TASK – Continue the summary of the discussion about AI coding agents' pull request performance, starting after its last point.
───── EXTRACT ─────
Tracking Copilot vs. Codex vs. Cursor vs. Devin PR Performance
Data quality & interpretation
- Merge rate is seen as a very coarse metric:
- Users often don’t even create a PR when an agent’s output is nonsense.
- “Merged” PRs may be heavily edited, or only partially useful (ideas, scaffolding).
- Many agent PRs are tiny or documentation-only, inflating apparent success.
- Different tools create PRs at different points:
- Some (e.g., Codex) do most iteration privately and only open a PR when the user is happy, biasing merge rates upward.
- Others (e.g., Copilot agent) open Draft PRs immediately so failures are visible, making merge rates look worse.
- Commenters want richer dimensions: PR size, refactor vs dependency bump, test presence, language, complexity, repo popularity, unique repos/orgs.
Coverage of tools and attribution
- Multiple people question the absence of Claude Code and Google Jules.
- It’s noted that Claude Code can:
- Run in the background, use
ghCLI, and GitHub Actions to open PRs. - Mark commits with “Generated with Claude Code” / “Co‑Authored‑By: Claude,” which could be used for search.
- Run in the background, use
- However, Claude Code attribution is configurable and can be disabled, so statistics based on commit text/author may undercount it.
- Concern about false positives: branch names like
codex/my-branchmight be incorrectly attributed if the method is purely naming-based. - Some argue the omission of Claude Code is serious enough to call the current data “wildly inaccurate.”
UX, workflows, and perceived quality
- Codex is praised as an “out‑of‑loop” background agent that:
- Works on its own branch, opens PRs, and is used for cleanup tasks, FIXMEs, docs, and exploration.
- Feels like an appliance for well-scoped tasks rather than an intrusive IDE integration.
- Cursor and Windsurf:
- Some find them more annoying than ChatGPT, saying they disrupt flow and add little beyond existing IDE autocomplete.
- Many users weren’t aware Cursor can create PRs; its main value is seen as hands-on in-editor assistance, not autonomous PRs.
- Copilot agent PRs are called “unusable” by at least one commenter, though others from the same ecosystem stress the value of visible Draft PRs.
- One taxonomy proposed:
- “Out of loop” autonomous agents (Codex).
- “In the loop” speed-typing assistants (Cursor/Windsurf), hampered by latency.
- “Coach mode” (ChatGPT-style), for learning and understanding code.
───── INFORMATION GIVEN ─────
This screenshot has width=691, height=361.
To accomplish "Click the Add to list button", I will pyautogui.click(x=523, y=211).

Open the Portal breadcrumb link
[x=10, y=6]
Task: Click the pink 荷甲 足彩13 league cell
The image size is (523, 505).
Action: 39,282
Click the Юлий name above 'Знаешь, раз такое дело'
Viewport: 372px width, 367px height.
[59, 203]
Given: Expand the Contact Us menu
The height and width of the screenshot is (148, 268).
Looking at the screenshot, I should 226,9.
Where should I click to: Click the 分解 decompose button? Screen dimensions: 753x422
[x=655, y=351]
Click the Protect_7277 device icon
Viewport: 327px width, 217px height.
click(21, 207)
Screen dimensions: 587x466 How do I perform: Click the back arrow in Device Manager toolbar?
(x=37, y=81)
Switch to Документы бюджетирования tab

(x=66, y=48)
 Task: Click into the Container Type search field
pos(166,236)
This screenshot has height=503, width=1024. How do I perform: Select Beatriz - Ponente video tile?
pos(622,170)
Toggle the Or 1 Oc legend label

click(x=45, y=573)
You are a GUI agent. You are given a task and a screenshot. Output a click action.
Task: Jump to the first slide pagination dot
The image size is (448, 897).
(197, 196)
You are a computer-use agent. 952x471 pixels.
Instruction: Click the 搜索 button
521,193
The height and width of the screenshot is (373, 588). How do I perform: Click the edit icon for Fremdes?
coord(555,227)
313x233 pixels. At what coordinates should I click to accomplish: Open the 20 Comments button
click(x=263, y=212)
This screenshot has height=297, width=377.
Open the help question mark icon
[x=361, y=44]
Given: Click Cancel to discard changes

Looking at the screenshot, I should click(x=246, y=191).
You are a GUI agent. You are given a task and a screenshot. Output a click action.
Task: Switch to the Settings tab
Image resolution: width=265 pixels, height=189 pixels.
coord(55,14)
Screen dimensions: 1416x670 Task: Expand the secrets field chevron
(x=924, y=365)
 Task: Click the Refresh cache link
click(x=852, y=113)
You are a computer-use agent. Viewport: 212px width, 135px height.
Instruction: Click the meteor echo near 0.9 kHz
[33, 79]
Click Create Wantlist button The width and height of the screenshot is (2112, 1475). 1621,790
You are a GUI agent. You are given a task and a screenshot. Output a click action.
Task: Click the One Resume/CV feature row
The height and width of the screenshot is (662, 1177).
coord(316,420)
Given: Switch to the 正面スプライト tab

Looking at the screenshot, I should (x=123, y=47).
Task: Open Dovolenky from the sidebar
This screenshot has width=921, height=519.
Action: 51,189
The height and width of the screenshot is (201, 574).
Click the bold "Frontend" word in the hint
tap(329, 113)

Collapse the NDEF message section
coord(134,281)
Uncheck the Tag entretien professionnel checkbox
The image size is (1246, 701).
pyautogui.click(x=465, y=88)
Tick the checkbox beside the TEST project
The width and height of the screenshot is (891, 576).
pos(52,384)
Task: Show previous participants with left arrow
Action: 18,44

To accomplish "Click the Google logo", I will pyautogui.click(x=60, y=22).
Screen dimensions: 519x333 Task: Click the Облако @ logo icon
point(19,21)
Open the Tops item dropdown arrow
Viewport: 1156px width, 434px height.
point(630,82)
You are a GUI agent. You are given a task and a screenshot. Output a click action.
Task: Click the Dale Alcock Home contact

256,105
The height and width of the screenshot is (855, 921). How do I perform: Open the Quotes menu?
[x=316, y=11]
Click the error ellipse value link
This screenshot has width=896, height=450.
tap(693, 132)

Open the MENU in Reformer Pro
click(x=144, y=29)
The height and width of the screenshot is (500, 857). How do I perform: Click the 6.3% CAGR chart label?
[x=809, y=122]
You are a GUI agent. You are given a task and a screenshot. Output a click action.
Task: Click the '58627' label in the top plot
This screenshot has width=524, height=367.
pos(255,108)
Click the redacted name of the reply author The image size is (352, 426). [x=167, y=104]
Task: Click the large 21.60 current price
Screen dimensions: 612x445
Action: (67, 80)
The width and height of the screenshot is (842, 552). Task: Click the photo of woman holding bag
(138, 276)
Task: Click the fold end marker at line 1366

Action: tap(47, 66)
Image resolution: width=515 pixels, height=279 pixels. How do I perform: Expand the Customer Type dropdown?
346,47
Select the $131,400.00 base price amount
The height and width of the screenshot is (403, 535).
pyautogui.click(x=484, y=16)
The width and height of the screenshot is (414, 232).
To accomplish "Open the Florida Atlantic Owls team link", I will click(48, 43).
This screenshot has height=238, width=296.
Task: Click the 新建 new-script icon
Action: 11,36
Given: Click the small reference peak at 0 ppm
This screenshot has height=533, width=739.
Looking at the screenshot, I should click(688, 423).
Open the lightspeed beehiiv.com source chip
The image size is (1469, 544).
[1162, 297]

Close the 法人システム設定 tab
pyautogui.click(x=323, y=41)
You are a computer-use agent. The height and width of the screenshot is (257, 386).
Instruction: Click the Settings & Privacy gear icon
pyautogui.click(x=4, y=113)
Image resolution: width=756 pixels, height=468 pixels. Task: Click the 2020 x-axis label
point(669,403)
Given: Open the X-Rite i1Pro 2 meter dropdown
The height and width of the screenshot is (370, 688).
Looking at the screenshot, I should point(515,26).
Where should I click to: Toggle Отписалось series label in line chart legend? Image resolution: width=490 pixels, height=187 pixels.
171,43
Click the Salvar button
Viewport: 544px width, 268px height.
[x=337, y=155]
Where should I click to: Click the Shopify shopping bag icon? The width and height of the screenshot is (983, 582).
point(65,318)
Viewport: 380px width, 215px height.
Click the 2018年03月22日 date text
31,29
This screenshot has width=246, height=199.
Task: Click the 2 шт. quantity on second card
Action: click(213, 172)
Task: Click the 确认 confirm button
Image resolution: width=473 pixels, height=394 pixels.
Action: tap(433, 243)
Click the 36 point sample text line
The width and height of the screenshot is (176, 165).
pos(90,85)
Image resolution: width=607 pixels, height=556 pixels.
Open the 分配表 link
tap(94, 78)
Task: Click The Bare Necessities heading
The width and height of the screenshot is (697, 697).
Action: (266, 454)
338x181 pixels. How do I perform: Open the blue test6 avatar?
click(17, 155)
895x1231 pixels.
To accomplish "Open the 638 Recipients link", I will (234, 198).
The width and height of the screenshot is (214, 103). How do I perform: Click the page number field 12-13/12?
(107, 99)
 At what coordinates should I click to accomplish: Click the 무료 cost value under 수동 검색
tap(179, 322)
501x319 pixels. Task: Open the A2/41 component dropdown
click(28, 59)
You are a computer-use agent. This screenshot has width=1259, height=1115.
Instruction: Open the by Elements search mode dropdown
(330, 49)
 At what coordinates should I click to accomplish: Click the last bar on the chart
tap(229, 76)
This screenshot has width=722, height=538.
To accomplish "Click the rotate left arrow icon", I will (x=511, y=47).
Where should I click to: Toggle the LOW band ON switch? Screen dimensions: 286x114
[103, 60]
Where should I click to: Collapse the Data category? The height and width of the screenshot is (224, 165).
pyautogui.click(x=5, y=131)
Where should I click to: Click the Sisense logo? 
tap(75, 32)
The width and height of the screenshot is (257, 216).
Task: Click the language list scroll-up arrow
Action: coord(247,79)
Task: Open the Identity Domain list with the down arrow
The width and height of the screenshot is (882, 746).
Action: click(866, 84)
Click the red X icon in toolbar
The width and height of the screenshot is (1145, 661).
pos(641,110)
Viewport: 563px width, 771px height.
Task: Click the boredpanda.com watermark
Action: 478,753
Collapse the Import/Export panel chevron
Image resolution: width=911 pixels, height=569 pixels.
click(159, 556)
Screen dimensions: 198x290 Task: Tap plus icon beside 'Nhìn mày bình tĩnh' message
─────
EXPECTED ANSWER –
Experiences with Claude Code
- Power users describe:
- Running multiple Claude instances autonomously all day on personal projects.
- Detailed TASKS/PLAN docs, QUESTIONS.md workflows, and recursive todo lists that improve reliability.
- Using permissions to auto-approve actions in sandboxed environments.
- Disagreements on UX:
- Some complain about constant permission prompts and say it’s not truly autonomous.
- Others respond that Docker,
--dangerously-skip-permissions, and “don’t ask again” options solve this, praising its permission model as best-in-class.
Legal and licensing concerns
- Substantial discussion on whether fully AI-generated commits are copyrightable:
- Cites a US stance that protection requires “sufficient human expressive elements.”
- Raises implications for GPL/copyleft: AI-generated patches might be effectively public domain but then combined with copyrighted code.
- Speculation about:
- Using agents plus comprehensive test suites for “clean room” reimplementation of GPL code.
- The mix of human, machine, and training-data creativity in AI-generated code.
- Vendors offering indemnity to enterprises in exchange for retaining logs and defending infringement claims.
Additional ideas and critiques
- Suggestions:
- Track PRs that include tests as a better quality signal.
- Analyze by repo stars and unique repos; a ClickHouse query is shared as an example.
- Have agents cryptographically sign PRs to prevent faked attributions.
- Meta-critique:
- Some think the sheer Codex PR volume is “pollution”; others argue this is expected given its design goal.
- Several commenters stress that without understanding human-in-the-loop extent and task difficulty, “performance” rankings are inherently limited.